Schilling came out on the other side with impetus in 2006, compiling a 15–7 record (the sixth-best winning percentage in the American League) and blowing hitters away with 95 mph fastballs (resulting in the fifth-most strikeouts in the AL). But the return, according to Schilling, is not yet complete.
“I don’t feel like I pitched nearly as well as I should have consistently,” he says. “The injury is still going. It’s something I’ll deal with for the rest of my life. Getting to ’06 was a challenge, and the unfortunate part is I ran into a series of starts during the year where I didn’t match up with anybody who wasn’t a number one, and I came away with some games that I could have won but didn’t. We play in the hardest division in baseball. Every team can hit, so every start is a grind.”

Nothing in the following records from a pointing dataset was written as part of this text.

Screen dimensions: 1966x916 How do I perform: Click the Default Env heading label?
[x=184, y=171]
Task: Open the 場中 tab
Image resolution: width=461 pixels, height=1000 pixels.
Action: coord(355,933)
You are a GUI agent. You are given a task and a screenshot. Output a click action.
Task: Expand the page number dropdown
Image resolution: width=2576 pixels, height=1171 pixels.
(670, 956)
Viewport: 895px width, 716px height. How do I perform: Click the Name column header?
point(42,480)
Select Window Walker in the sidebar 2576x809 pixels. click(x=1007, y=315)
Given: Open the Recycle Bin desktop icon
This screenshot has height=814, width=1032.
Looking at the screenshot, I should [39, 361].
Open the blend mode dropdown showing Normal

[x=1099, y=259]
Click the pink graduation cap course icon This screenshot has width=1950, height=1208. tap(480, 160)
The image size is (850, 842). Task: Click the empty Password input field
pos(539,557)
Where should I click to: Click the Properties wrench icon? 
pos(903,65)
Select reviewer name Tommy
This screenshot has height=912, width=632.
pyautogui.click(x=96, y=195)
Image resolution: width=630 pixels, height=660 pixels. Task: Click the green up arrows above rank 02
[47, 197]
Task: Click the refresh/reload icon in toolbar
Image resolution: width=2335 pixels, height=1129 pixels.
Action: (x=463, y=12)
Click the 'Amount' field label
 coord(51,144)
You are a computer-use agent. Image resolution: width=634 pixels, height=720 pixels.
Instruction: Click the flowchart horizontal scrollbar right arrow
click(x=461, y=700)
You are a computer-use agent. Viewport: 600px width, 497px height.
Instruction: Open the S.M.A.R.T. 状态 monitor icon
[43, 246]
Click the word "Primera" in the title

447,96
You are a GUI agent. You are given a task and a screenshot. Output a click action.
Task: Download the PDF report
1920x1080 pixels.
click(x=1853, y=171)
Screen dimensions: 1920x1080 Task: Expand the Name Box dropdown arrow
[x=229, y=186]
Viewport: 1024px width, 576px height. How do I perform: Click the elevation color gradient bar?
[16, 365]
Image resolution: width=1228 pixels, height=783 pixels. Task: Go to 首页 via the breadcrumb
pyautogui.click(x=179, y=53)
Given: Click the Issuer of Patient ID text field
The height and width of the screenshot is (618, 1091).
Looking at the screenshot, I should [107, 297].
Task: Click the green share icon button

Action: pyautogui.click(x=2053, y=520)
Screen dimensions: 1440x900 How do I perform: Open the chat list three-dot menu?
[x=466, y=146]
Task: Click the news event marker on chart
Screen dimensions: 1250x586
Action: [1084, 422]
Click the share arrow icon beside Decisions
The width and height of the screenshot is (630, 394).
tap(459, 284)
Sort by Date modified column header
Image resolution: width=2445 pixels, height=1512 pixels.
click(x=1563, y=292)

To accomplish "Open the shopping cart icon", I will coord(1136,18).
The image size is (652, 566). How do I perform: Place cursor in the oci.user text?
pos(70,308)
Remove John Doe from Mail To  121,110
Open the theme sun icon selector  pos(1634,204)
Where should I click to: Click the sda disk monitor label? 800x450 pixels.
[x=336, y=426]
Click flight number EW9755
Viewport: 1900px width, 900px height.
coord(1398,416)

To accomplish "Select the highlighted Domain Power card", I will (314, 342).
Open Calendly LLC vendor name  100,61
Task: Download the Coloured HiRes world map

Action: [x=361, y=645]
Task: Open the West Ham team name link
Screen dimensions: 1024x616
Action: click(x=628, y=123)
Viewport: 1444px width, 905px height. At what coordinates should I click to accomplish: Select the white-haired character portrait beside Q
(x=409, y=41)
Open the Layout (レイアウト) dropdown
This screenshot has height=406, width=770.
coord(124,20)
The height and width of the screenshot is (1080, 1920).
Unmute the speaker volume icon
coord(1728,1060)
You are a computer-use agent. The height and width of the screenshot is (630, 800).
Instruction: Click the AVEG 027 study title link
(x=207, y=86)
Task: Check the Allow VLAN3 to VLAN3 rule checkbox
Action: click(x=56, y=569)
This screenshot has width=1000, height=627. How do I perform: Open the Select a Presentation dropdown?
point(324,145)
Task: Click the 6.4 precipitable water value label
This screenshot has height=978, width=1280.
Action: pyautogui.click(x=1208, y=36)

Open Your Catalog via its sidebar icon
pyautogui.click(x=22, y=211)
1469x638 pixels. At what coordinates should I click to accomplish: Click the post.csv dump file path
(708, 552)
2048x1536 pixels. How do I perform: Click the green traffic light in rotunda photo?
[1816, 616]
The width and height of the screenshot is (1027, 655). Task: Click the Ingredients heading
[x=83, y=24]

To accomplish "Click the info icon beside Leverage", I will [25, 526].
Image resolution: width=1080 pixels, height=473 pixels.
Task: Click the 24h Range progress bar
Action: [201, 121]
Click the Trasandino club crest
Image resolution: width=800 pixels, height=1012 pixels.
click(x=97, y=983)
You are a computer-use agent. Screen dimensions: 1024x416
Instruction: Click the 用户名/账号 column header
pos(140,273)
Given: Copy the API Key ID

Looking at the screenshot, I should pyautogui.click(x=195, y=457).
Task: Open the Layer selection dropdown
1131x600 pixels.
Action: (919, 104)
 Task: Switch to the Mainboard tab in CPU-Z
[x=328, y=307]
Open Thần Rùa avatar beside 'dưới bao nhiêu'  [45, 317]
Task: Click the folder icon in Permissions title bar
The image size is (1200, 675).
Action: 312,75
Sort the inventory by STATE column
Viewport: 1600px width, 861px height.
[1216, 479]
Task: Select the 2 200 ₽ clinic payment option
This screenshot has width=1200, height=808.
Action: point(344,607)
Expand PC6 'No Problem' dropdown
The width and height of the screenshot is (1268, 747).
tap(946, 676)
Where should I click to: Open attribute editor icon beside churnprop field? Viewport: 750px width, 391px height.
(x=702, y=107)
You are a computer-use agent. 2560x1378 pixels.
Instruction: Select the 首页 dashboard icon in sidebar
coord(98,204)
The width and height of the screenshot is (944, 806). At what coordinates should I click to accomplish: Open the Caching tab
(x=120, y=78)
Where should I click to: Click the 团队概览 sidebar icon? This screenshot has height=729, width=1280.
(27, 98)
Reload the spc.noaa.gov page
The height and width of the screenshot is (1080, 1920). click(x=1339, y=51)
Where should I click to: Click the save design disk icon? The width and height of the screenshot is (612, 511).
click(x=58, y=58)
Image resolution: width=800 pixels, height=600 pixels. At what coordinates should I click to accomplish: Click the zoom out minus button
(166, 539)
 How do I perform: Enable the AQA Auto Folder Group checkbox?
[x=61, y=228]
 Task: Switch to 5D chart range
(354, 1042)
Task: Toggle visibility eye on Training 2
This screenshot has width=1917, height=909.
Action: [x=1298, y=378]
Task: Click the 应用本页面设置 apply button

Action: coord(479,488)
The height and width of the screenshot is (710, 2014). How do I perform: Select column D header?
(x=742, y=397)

For Schilling, life is a constant learning opportunity. From the success of two World Series championships (Arizona in 2001 and Boston in 2004) and a World Series MVP (2001) to the grueling rehab on his ankle, he finds lessons in every experience. So what’s left for the pitcher who’s accomplished what every big-league pitcher dreams of accomplishing? Another year as the ace of the Red Sox rotation in 2007, for starters, and at least another year of pitching in 2008. As for what lies beyond 2008 …
“It’s not something I’m thinking about right now,” Schilling says. “We’ll worry about that when it gets here.”